San Francisco, June 8, 2026, 15:02 PDT
- OpenAI has submitted a confidential draft S-1 to the SEC, kicking off the process for a potential public listing.
- Just days after Anthropic filed confidentially for an IPO, the competition among leading AI labs for public funds is heating up.
- OpenAI’s detailed financials aren’t available to investors yet, since the filing hasn’t gone public. Key issues like revenue quality, cash burn, and compute costs are still unclear.
OpenAI has filed a confidential draft S-1 with the U.S. Securities and Exchange Commission, a move bringing the ChatGPT developer closer to a possible public debut. The company said it’s still undecided on its IPO timing.
The filing is drawing attention as the AI market shifts from private deals to public markets. Companies like OpenAI, Anthropic, and SpaceX are on the path to IPOs, and they want investors to put up cash for big needs like chips, data centers and power, even as profits remain unproven.
An S-1 is the primary IPO filing, detailing a company’s business, financials and risks. If a company files confidentially, the SEC reviews the draft privately. Companies still have to make the document and prior drafts public at least 15 days before any roadshow, or before the planned effective date if there isn’t a roadshow.

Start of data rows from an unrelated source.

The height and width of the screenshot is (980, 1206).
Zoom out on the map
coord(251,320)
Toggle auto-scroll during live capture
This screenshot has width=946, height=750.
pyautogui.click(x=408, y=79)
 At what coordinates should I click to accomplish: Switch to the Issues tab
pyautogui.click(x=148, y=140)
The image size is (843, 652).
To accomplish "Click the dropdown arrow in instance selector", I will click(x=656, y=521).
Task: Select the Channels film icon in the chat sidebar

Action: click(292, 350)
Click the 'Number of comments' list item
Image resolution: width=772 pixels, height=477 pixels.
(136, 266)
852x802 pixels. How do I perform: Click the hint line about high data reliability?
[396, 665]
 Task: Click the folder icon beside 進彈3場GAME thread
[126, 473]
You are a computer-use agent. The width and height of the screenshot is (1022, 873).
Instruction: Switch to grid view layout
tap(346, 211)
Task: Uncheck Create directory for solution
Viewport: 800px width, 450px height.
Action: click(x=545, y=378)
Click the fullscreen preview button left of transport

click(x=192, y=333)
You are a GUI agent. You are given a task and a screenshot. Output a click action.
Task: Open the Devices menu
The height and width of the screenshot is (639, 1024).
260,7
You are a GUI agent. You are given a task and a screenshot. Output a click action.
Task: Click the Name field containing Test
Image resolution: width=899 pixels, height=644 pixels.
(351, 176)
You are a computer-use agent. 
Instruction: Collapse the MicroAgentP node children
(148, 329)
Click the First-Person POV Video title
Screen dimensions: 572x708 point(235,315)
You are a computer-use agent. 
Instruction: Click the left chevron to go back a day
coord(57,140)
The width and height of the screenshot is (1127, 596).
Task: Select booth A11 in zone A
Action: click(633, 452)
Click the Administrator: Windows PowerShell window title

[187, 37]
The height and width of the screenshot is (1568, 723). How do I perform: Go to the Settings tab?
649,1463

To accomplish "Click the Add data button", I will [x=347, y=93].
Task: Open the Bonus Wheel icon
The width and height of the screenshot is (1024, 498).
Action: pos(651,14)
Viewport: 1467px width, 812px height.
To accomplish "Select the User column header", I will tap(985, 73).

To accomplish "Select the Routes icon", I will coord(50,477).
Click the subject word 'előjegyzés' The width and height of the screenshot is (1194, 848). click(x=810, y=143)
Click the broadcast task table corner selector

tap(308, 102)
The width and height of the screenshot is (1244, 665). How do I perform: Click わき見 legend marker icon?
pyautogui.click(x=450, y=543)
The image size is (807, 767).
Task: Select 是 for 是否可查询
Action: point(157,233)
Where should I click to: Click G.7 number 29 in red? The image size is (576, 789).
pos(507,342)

OpenAI said, “We have not decided on timing yet; it may be a while,” noting some work could be simpler while private. The company also said the notice isn’t an offer to sell securities. OpenAI
OpenAI’s last big round set a benchmark. The company announced March 31 it closed $122 billion in committed capital on an $852 billion post-money valuation, counting Amazon, Nvidia, SoftBank, and Microsoft among its backers. OpenAI said it brings in $2 billion a month and has over 900 million weekly ChatGPT users.
That kind of scale works both ways. OpenAI has the strong consumer profile and a sizable enterprise arm, but listing would show what it really spends on its models, revealing costs for “compute”—the chips and data centers needed to train and power AI. Bloomberg said OpenAI is working with Goldman Sachs and Morgan Stanley on a possible IPO as early as this fall. The company also plans around $600 billion in AI infrastructure spending by 2030. Hindustan Times
Anthropic, which makes the Claude chatbot, said June 1 it has confidentially filed a draft S-1 with the SEC. The company said any IPO will depend on the market and other factors. The competition is direct.
OpenAI is still ahead in consumer chatbots, but failed to hit some of its own revenue and user-growth goals, The Wall Street Journal reported. Anthropic is making progress with business clients. Details about OpenAI’s finances won’t be available until closer to a possible IPO, as the company filed confidentially, according to the Journal.
OpenAI says its push for more cash fits into a bigger game plan. On Monday, CEO Sam Altman and chief scientist Jakub Pachocki said in a post that OpenAI is “entering the third phase,” with the focus now on making advanced AI more common and cheaper to use. OpenAI
Public markets may not give AI the same high marks as private investors. If OpenAI’s future S-1 filing points to thinner margins, slower growth, or bigger liabilities than people hope, the company might push back the IPO, cut the offering, or settle for a lower price tag. That would hit private AI valuations, with Anthropic and SpaceX watching investor appetite too.
OpenAI is keeping its options open for now. Wall Street still hasn’t gotten a look at the numbers. The real test is ahead, when the confidential filing goes public and the AI boom has to work off a prospectus instead of just a story.